The Associated Press
Amazon.com's second-quarter profit more than tripled, boosted by strong sales of books, music and electronics worldwide. The strong results pushed the Web retailer's stock up 11.3 percent in after-hours trading.
Earnings for the three months ended June 30 climbed to $78 million, or 19 cents a share, from $22 million, or 5 cents a share during the same period last year, the company said this afternoon.
Results topped Wall Street's expectations. Analysts polled by Thomson Financial forecast a profit of 16 cents a share.
Revenue rose 35 percent to $2.89 billion from $2.14 billion in the year-ago quarter, beating analysts' expectations for $2.81 billion in sales.
Prior to the earnings announcement, shares of Amazon sank $2.49, or 3.5 percent, to close at $69.25. They gained $8.72, to $77.07, in after-hours trading.
Sales in the U.S. and Canada rose 38 percent to $1.6 billion. Revenue from the company's U.K., German, Japanese, French and Chinese sites increased 31 percent to $1.28 billion. Amazon said a weaker dollar helped improve sales slightly.
Worldwide, sales of books, music and other media-category products grew 27 percent to $1.83 billion. Revenue from electronics and general merchandise improved 55 percent to $970 million.

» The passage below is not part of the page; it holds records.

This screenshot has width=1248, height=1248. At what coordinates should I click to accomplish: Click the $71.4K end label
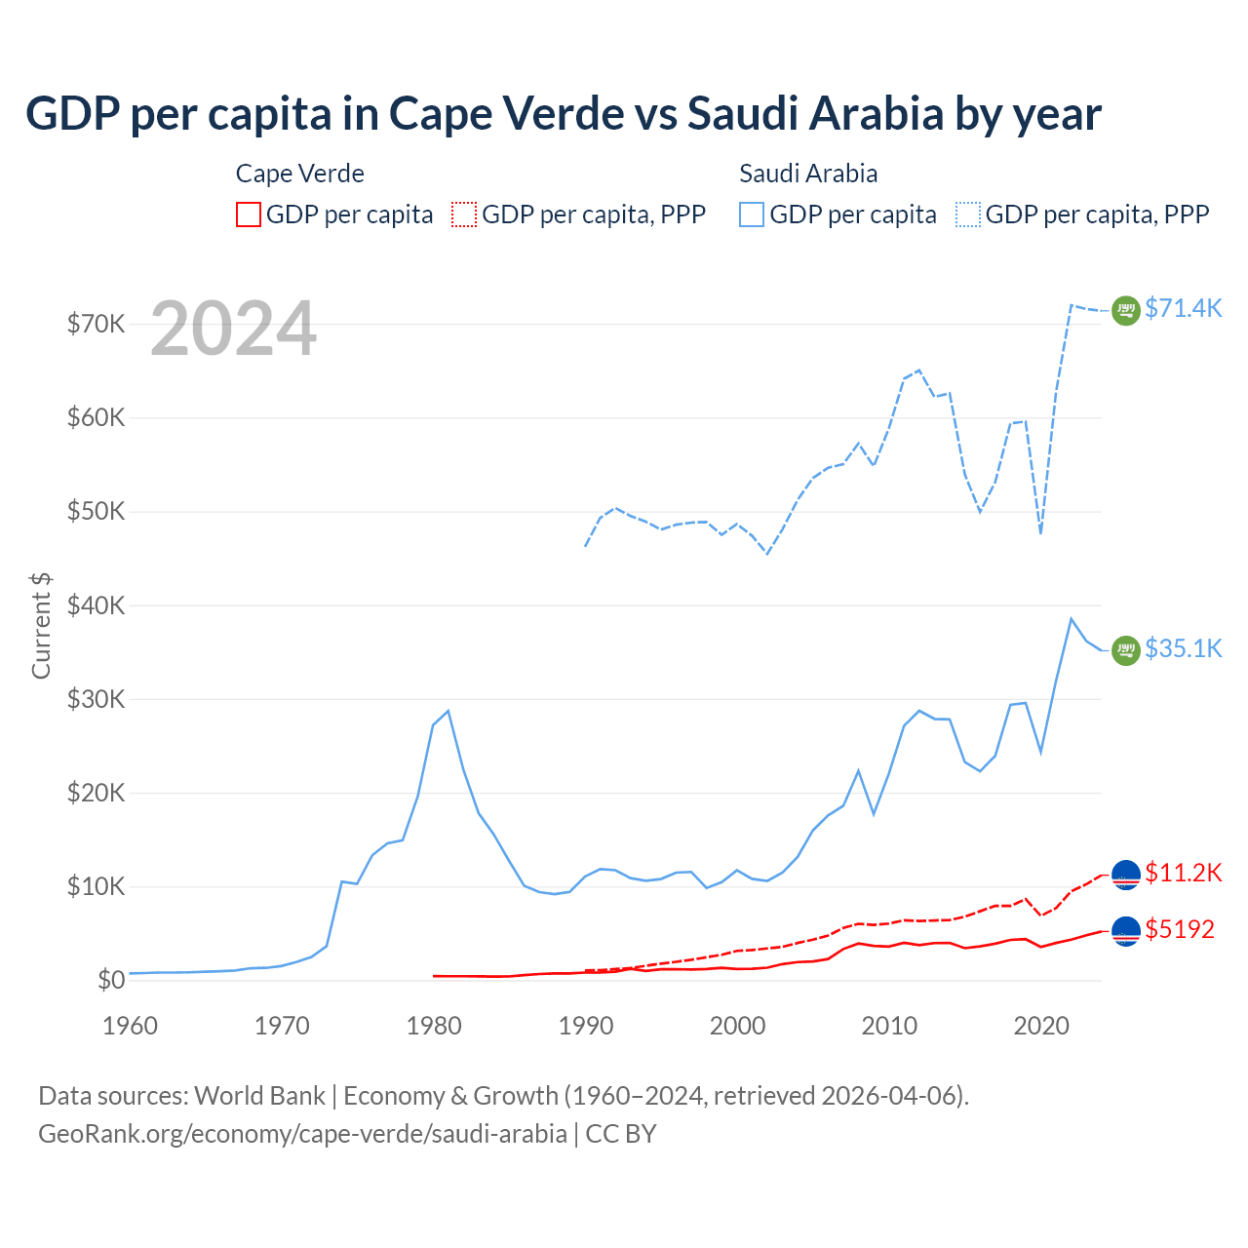[x=1183, y=308]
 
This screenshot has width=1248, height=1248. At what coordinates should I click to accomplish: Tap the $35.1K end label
[x=1183, y=648]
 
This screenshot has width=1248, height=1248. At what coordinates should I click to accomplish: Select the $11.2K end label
[x=1183, y=873]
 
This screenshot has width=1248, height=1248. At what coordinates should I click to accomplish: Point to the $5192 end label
[x=1180, y=929]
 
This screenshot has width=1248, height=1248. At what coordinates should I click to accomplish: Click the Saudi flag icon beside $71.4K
[x=1126, y=310]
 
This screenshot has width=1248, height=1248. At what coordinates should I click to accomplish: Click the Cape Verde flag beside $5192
[x=1126, y=932]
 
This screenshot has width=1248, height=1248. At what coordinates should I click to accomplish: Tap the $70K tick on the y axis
[x=96, y=324]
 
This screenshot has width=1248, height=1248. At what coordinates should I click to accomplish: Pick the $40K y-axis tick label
[x=96, y=605]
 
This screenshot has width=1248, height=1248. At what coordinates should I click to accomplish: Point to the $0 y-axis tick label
[x=110, y=980]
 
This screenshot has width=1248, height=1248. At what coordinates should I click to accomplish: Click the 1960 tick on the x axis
[x=130, y=1026]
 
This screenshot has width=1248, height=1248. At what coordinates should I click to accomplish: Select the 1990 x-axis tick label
[x=585, y=1026]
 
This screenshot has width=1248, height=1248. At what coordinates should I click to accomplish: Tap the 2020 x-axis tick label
[x=1041, y=1026]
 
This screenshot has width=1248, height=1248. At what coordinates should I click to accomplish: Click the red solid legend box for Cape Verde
[x=249, y=214]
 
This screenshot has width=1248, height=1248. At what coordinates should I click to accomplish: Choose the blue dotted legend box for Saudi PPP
[x=968, y=214]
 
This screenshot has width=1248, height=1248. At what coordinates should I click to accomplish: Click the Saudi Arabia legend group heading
[x=808, y=174]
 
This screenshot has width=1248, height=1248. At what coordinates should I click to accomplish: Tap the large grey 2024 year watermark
[x=233, y=330]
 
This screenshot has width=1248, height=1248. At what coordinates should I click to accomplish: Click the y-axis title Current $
[x=41, y=625]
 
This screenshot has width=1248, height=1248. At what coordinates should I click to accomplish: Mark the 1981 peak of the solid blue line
[x=448, y=711]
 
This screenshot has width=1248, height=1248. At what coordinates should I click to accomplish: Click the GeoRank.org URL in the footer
[x=302, y=1134]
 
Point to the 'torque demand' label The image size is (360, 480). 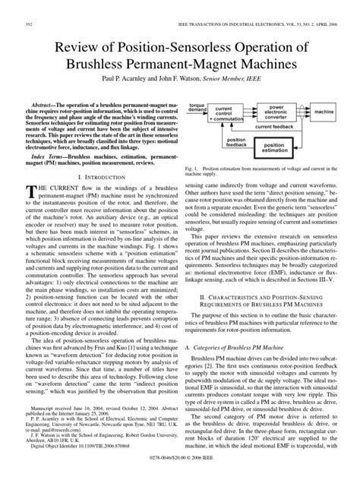click(x=197, y=107)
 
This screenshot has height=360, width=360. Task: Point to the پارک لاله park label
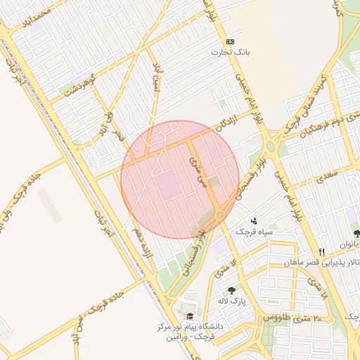click(x=230, y=301)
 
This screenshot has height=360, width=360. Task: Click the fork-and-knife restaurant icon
click(x=322, y=252)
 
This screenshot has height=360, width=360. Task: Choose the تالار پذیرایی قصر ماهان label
click(x=319, y=262)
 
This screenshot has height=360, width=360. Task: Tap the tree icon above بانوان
click(x=356, y=233)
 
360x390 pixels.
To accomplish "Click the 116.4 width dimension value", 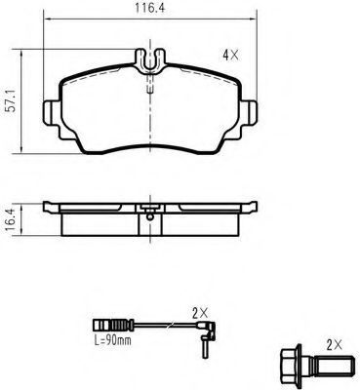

In a conference call, Chief Financial Officer Tom Szkutak said items sold by third-party merchants increased to 30 percent of total unit sales on the site, up slightly from a year ago.
Amazon's spending to help third parties sell items on its site, storage and computing power for software programmers and other items rose 10 percent to $201 million but slowed considerably from the year-ago quarter.
The retailer also said the number of subscribers to its $79-per-year unlimited shipping membership program increased, but did not disclose a total. Free shipping eats into Amazon's results, and the company said net shipping costs totaled $75 million.
For the current third quarter, Amazon said it expects revenue between $3 billion and $3.175 billion. For the full fiscal year, Amazon raised its forecast to between $13.8 billion and $14.3 billion, up from its earlier outlook of $13.4 billion to $14 billion.
Wall Street had been looking for third-quarter revenue to reach $3 billion, and for full-year sales of $13.84 billion.